### What is expected
Without pictures, repeat exactly the lines from the one containing "Task: Click the 'Team plan' label" through the end of the entries.

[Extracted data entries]
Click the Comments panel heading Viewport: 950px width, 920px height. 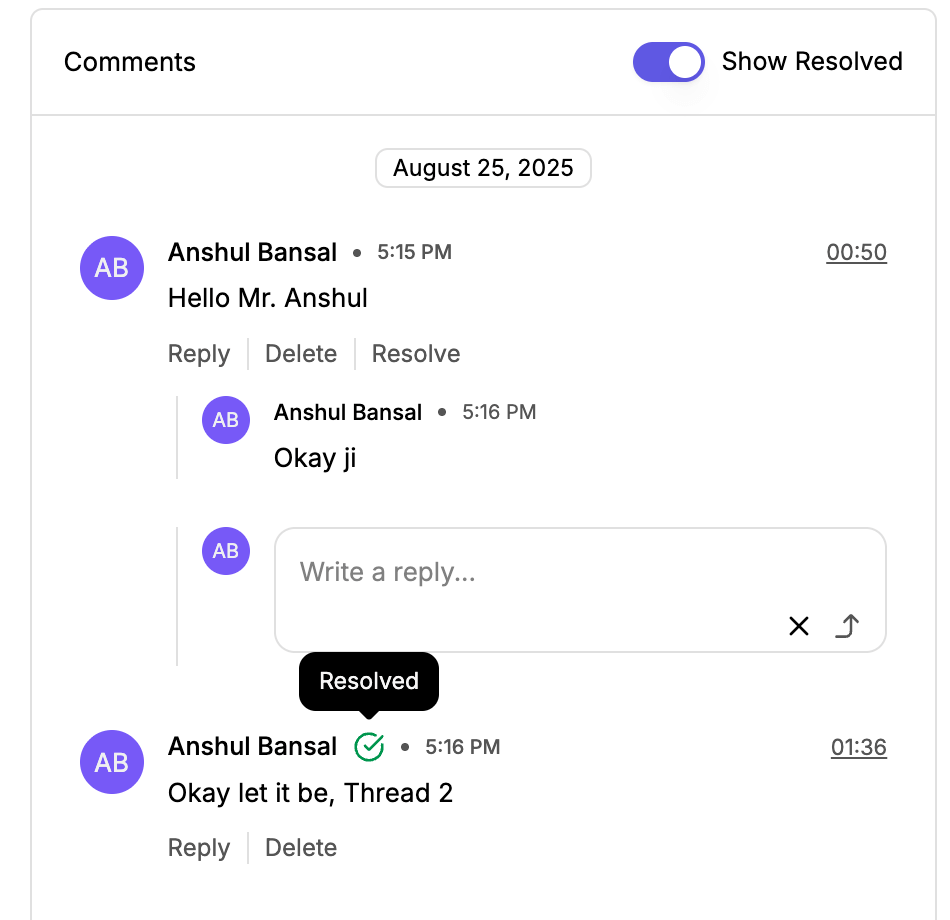click(130, 62)
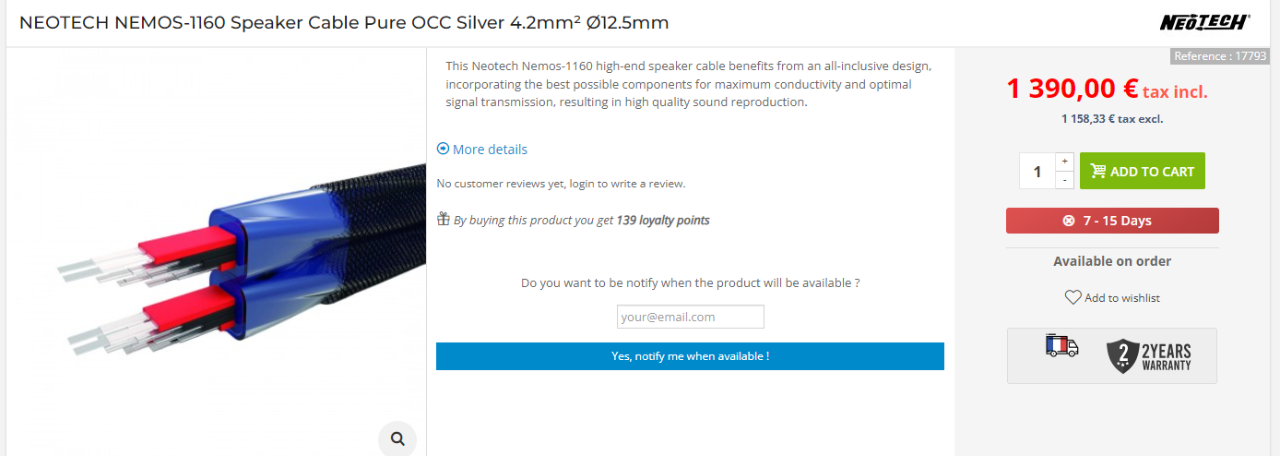
Task: Increase quantity with the plus stepper
Action: tap(1064, 161)
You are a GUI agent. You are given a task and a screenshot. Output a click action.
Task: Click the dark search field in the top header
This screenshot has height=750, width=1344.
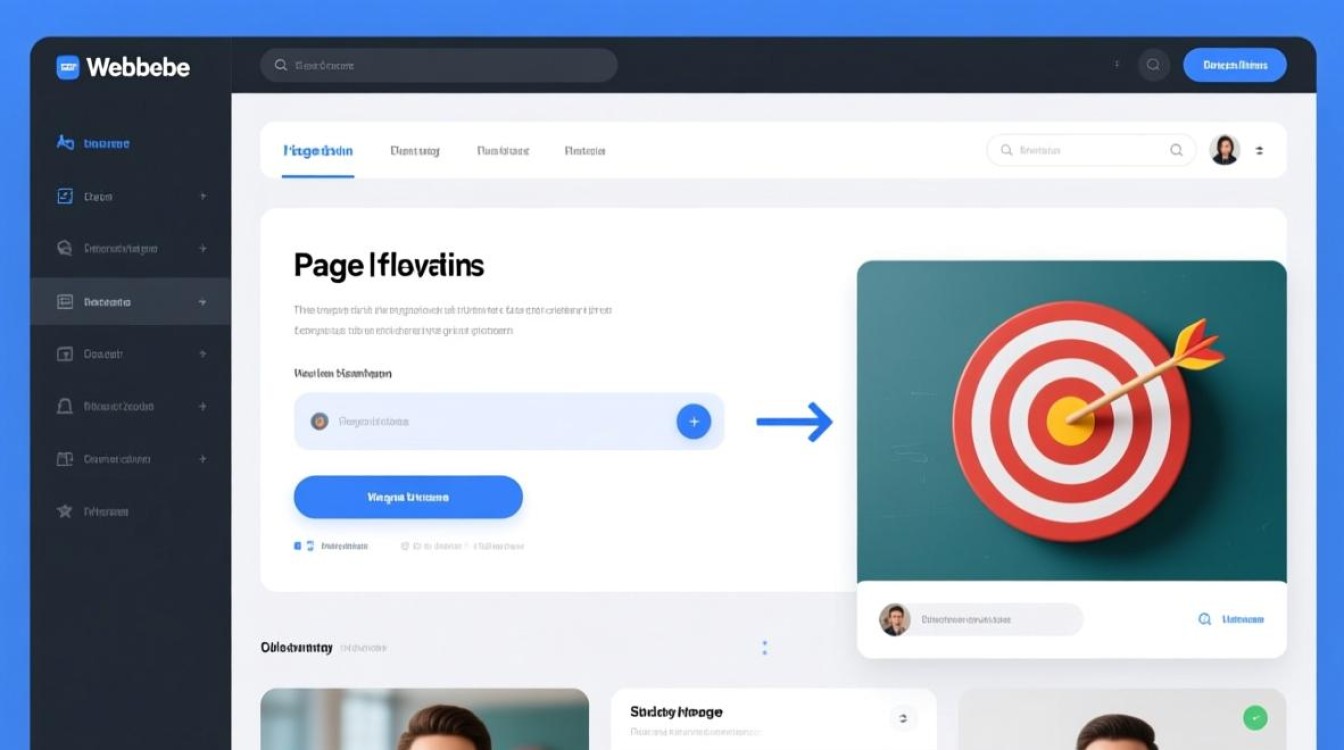click(439, 65)
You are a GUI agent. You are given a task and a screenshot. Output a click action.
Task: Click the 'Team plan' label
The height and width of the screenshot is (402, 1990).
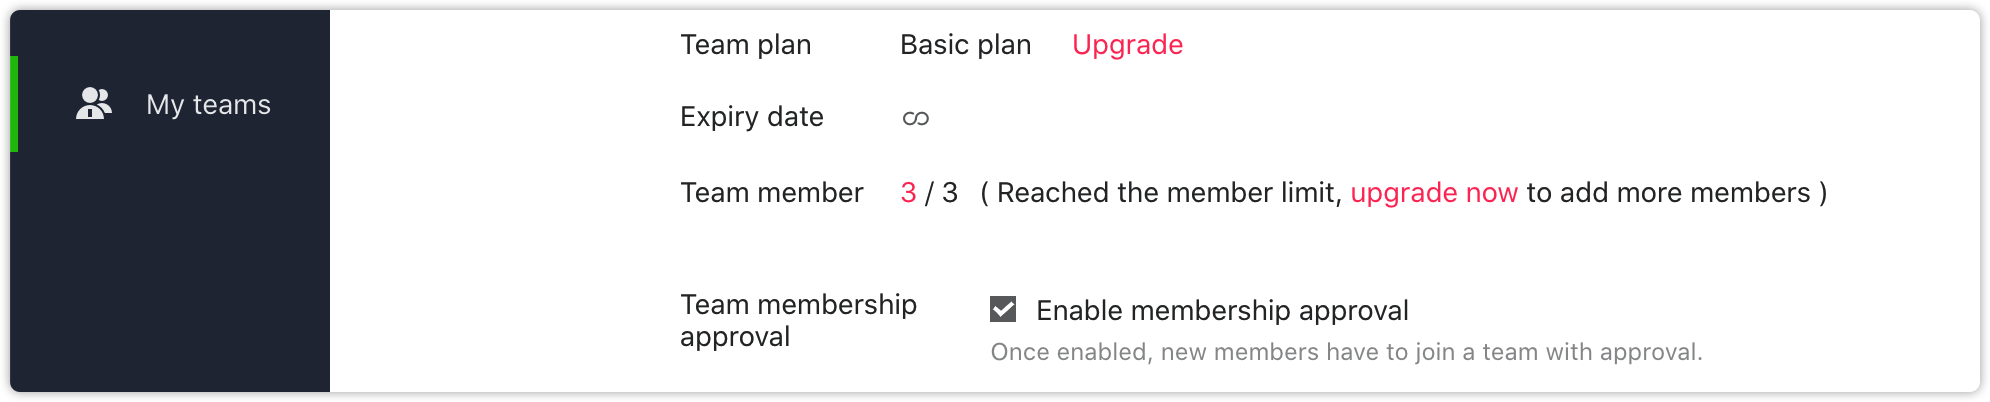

### Exercise answer
Task: Click the 'Team plan' label
The height and width of the screenshot is (402, 1990).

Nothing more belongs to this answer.